I had an idea that I liked, and which I still think would make a good series: the history of European culinary movements such as nouvelle cuisine or molecular gastronomy, told as an art historian would tell the story of cubism, surrealism, etc. to.

These food movements always seem to follow the same story arc. They start with a genius, or maybe two, with a great new idea.

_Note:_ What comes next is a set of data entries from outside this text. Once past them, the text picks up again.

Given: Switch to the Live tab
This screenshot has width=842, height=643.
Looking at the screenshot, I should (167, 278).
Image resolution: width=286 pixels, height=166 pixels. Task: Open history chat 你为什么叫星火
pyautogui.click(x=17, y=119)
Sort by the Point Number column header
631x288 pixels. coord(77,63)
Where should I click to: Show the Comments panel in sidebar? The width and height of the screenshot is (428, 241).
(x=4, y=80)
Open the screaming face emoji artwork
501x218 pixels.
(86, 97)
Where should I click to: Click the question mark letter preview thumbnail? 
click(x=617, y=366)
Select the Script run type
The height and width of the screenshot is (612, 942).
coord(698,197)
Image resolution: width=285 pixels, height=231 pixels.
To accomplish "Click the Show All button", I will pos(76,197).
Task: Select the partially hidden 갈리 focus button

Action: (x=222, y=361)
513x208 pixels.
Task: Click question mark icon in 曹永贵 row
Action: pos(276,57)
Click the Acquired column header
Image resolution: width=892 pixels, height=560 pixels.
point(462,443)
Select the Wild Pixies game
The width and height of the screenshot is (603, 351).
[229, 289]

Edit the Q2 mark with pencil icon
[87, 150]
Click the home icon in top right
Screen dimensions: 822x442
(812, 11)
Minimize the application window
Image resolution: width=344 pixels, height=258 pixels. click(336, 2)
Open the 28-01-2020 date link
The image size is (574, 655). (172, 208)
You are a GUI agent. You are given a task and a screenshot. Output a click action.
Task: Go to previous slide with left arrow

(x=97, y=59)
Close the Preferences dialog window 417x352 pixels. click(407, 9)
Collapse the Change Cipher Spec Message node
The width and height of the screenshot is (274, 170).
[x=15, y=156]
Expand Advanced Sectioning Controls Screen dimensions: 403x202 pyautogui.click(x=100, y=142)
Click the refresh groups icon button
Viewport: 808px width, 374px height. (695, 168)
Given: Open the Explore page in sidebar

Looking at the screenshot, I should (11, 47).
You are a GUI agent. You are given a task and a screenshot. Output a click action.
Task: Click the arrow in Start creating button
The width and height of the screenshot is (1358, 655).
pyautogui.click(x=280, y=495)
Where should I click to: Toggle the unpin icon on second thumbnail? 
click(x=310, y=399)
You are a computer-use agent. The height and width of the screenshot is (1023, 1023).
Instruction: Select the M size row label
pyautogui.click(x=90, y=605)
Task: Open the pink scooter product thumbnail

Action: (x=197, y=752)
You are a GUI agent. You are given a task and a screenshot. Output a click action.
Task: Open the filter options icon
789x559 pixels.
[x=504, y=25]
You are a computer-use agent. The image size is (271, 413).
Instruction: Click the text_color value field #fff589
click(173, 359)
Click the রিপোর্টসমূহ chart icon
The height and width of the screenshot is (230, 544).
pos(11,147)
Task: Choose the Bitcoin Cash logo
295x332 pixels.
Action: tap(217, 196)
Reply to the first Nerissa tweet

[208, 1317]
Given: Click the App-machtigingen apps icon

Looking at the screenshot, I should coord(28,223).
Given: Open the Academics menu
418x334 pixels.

For nouvelle cuisine, it started in the mid to late 1960s with Alain Chapel, Roger Vergé and others who thought classic French cuisine was too heavy for modern life. One of their practical ideas was for smaller, lighter dishes to be prepared in the kitchen by the chef, moving away from the control of the butler who had until now served diners at their tables from a cart.

The holy trinity of nouvelle cuisine has also called on chefs to improve the quality and integrity of their ingredients, to refrain from cooking them to death, and to avoid the use of flour to thicken sauces. These were very welcome improvements in the best restaurants, which became torture chambers for the slender executives of the beautiful young things of the ’60s.

In our history, this culinary movement becomes the dominant style of the day, and after a while, nouvelle cuisine is pretty much the only game in town. However, with ubiquity comes the ridiculous. I remember a photo in an annual Not the Nine O’Clock News showing food arranged in a yin-yang symbol, captioned “fish finger with brown sauce and red sauce” (fish finger with brown sauce and red sauce).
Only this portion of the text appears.